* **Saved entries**
□ □ □ □

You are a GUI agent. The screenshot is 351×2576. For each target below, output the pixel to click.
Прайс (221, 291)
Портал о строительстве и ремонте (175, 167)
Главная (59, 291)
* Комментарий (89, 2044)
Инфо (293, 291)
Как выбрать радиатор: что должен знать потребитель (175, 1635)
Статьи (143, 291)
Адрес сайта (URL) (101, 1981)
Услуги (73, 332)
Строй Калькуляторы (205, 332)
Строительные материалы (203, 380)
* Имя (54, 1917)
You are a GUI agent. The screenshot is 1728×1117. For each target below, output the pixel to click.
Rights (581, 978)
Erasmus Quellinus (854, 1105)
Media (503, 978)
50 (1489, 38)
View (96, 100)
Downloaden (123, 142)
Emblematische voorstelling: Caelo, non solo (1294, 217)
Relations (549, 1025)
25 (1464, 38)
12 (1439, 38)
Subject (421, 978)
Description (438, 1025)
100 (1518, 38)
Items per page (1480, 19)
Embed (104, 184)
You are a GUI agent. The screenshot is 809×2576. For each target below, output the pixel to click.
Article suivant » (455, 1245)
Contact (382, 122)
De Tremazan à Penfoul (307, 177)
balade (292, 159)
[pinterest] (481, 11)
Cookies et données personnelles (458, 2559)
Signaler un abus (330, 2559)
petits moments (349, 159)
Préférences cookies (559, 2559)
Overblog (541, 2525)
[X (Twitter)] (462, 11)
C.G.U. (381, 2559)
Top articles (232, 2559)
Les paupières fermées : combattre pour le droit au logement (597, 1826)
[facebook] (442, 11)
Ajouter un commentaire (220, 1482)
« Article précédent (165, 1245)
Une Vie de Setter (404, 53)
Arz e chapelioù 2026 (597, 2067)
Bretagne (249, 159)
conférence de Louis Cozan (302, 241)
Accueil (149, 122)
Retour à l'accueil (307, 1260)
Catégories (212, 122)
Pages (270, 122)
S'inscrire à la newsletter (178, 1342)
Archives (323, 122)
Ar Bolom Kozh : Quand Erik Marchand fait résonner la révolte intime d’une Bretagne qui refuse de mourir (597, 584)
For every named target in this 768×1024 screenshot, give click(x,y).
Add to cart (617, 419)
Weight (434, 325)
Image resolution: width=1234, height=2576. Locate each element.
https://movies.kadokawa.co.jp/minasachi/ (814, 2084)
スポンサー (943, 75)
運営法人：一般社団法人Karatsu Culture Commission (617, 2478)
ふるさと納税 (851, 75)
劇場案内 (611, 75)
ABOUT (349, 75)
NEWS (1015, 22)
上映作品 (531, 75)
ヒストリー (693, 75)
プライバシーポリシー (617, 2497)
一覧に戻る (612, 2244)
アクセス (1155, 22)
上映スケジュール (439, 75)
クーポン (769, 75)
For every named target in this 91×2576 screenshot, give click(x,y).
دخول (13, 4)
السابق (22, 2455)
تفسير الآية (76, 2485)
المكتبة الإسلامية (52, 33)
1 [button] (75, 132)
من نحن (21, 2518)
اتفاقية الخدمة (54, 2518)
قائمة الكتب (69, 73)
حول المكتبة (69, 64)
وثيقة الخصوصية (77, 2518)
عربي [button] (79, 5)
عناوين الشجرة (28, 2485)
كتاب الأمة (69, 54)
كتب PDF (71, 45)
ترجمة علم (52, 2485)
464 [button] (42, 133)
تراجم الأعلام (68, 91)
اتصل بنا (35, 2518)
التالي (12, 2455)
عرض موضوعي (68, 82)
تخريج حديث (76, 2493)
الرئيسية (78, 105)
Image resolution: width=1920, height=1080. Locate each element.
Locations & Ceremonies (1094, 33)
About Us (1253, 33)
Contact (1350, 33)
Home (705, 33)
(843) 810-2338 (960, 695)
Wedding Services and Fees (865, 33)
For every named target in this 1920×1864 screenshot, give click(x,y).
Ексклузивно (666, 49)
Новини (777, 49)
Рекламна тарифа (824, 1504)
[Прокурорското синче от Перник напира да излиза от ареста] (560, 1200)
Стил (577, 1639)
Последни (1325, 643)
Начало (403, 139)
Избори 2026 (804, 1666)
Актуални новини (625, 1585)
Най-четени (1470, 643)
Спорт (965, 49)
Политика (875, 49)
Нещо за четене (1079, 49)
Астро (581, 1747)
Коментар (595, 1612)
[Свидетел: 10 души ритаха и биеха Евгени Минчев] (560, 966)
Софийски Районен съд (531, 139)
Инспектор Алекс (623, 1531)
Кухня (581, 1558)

□ □ □ □

* **What you have to do**
Up to and including the line with "[facebook] (442, 11)", print every line of the records from the start.

* **Expected answer**
You are a GUI agent. The screenshot is 351×2576. For each target below, output the pixel to click.
Прайс (221, 291)
Портал о строительстве и ремонте (175, 167)
Главная (59, 291)
* Комментарий (89, 2044)
Инфо (293, 291)
Как выбрать радиатор: что должен знать потребитель (175, 1635)
Статьи (143, 291)
Адрес сайта (URL) (101, 1981)
Услуги (73, 332)
Строй Калькуляторы (205, 332)
Строительные материалы (203, 380)
* Имя (54, 1917)
You are a GUI agent. The screenshot is 1728×1117. For each target below, output the pixel to click.
Rights (581, 978)
Erasmus Quellinus (854, 1105)
Media (503, 978)
50 (1489, 38)
View (96, 100)
Downloaden (123, 142)
Emblematische voorstelling: Caelo, non solo (1294, 217)
Relations (549, 1025)
25 (1464, 38)
12 (1439, 38)
Subject (421, 978)
Description (438, 1025)
100 (1518, 38)
Items per page (1480, 19)
Embed (104, 184)
You are a GUI agent. The screenshot is 809×2576. For each target below, output the pixel to click.
Article suivant » (455, 1245)
Contact (382, 122)
De Tremazan à Penfoul (307, 177)
balade (292, 159)
[pinterest] (481, 11)
Cookies et données personnelles (458, 2559)
Signaler un abus (330, 2559)
petits moments (349, 159)
Préférences cookies (559, 2559)
Overblog (541, 2525)
[X (Twitter)] (462, 11)
C.G.U. (381, 2559)
Top articles (232, 2559)
Les paupières fermées : combattre pour le droit au logement (597, 1826)
[facebook] (442, 11)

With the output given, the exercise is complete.